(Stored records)

◇ ◇ ◇ ◇ ◇

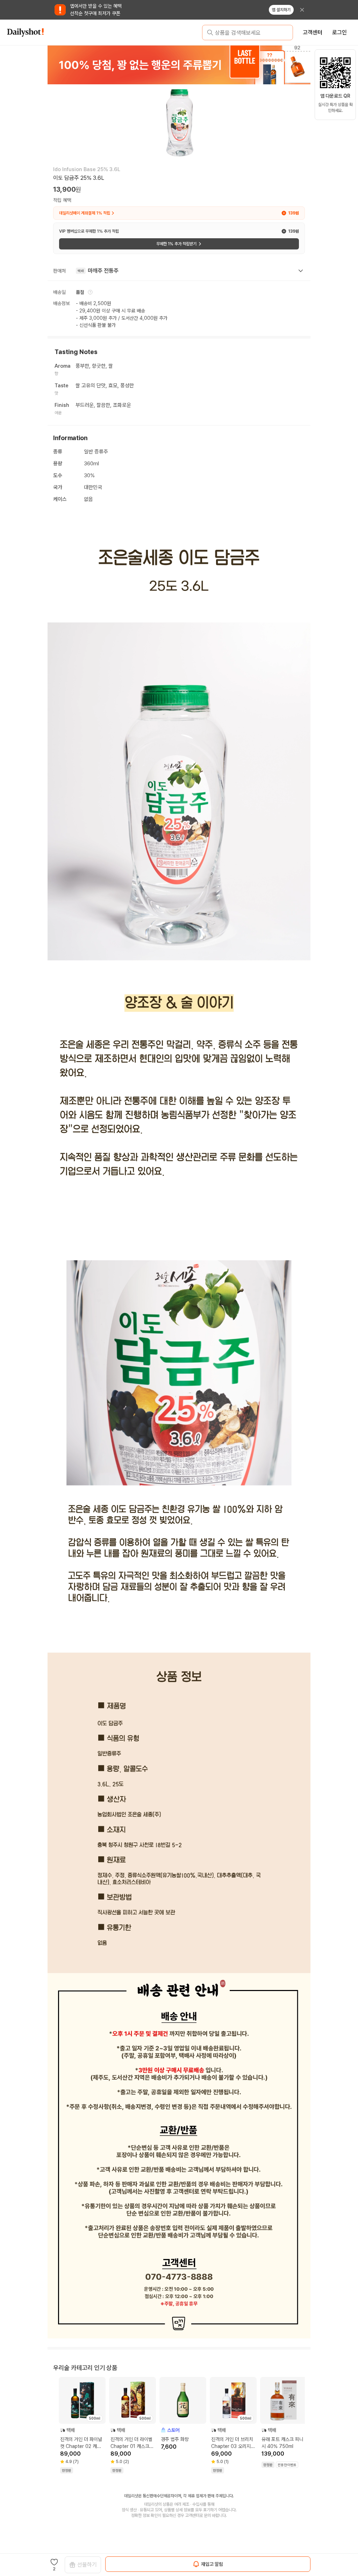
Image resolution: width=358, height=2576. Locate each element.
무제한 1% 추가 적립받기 (176, 243)
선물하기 (87, 2564)
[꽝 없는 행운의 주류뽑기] (179, 64)
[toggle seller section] (300, 271)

◇ ◇ ◇ ◇ ◇

* **WHAT THE EXERCISE ASKS**
Pictures stay out of the copy; please restate every record above exactly.

* **WRITTEN RESPONSE**
Image resolution: width=358, height=2576. Locate each element.
무제한 1% 추가 적립받기 (176, 243)
선물하기 (87, 2564)
[꽝 없는 행운의 주류뽑기] (179, 64)
[toggle seller section] (300, 271)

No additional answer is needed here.